Brushes are made from nylon, animal hairs, and other synthetic hairs that approximate the characteristics of natural hairs. Watercolor is a transparent medium and is not as viscous as acrylic paints and oils. Watercolor for best application will need brushes that could hold the liquid more. For this reason, watercolor brushes preferred by artists on this medium prefer bristles that are softer with denser tuft. Although recent application of technology made possible the designing of brushes that simulates the behavior of hair on water, natural hairs are still preferred.
Brush choices vary from one artist to the other. This is largely defined by the personal style and the genre that the artist is working on. All artists have their own work tools and discipline and may come up with entire works using only two or three brushes. There are however general purpose brushes that have to be included in the artists tools these are:
Round brushes - These are the most common brushes used for many different applications. Round brushes are rounded at the ferule tapering as the tuft reaches the tip. A #4 round brush is good for detailing and dry brushing while the #8 round brushes are good for wider lines and washes.
Flat brushes – are composed of tufts flattened at the ferrule. The tuft appears rectangular with a perfect edge. The variety of flat brushes are the "bright" mostly used as one stroke brushes that will form a uniform line width and the wash brushes that is similar in appearance to the house brushes. Wash brushes are used to paint wide areas as the brush could hold water more.
Mops –Mops are usually made from hairs of squirrels and tied with copper at the ferrule. Since these brushes are made from animal hairs only, mops could carry huge quantity of watercolor for their size and are best used for wet on wet watercolor painting.
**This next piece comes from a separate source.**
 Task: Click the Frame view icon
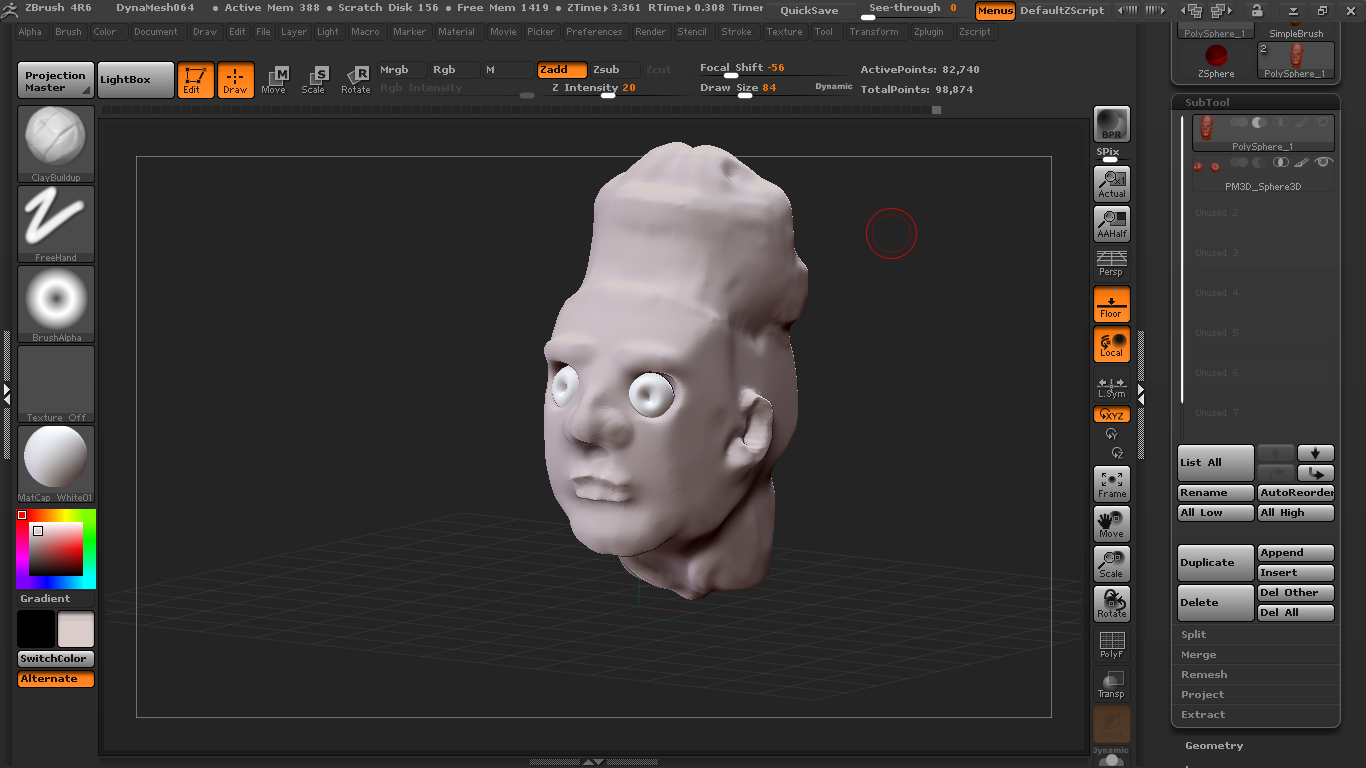(x=1111, y=484)
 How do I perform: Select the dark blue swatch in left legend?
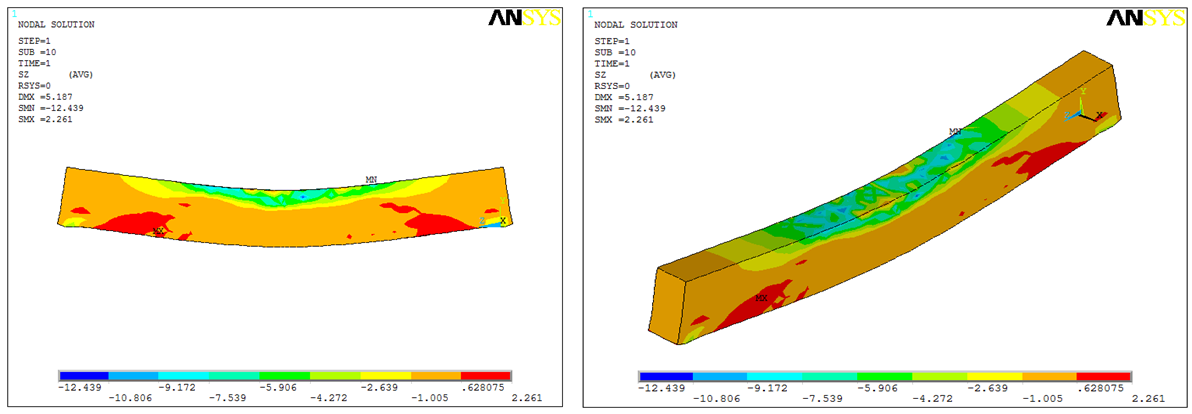pyautogui.click(x=84, y=375)
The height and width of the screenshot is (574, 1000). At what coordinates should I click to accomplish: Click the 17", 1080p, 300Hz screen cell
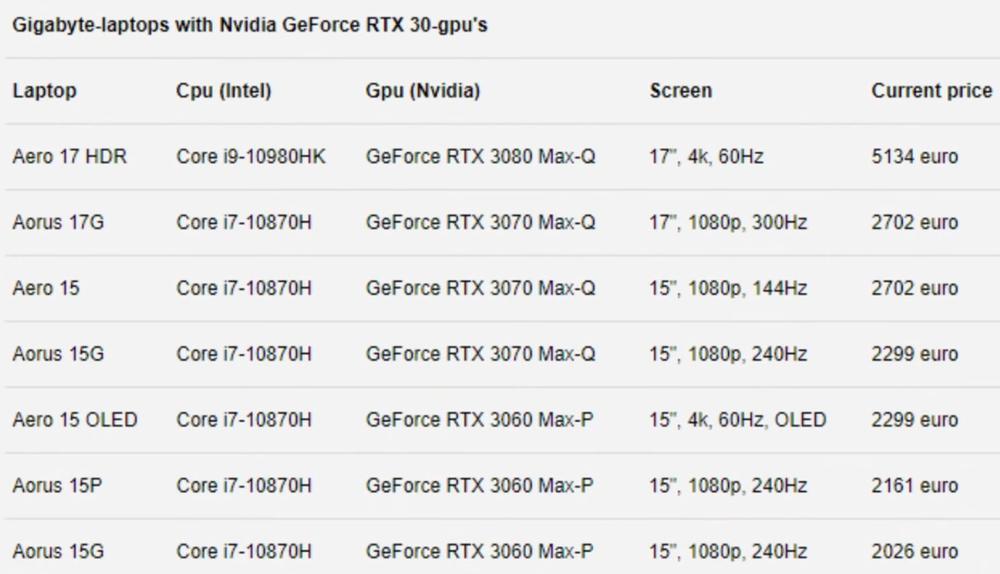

A size #12 mop is a must have as they are excellent at washes and wicking.
Filbert – filberts too are made only from animal hairs. It is shaped like a cats tongue with a straight flat edge rounded off at the tips. Filberts are for special shapes and special brush strokes.
Fan – these are flat brushes that are narrow near the ferrule and flays out like a fan. Whether made from animal hairs, nylon or synthetic hairs, fans are handy at hatching, texturing and painting irregular lines.
Acrylic – This a flat brush made from nylons beveled at the tips. Its main purpose is for scraping and scouring. Acrylic brushes are also handy at scrubbing the paints before lifting it from the paper. Size ½" acrylic brushes are also used for mixing and dissolving paints.
Round brushes are normally designated by numbers ranging from 0 to 24, while other brushes are designated by its width. Different manufacturers use different methods at sizing their brushes. The idea though is to have different watercolor brush sizes to best cover every application that you would need and select from there your favorite tool.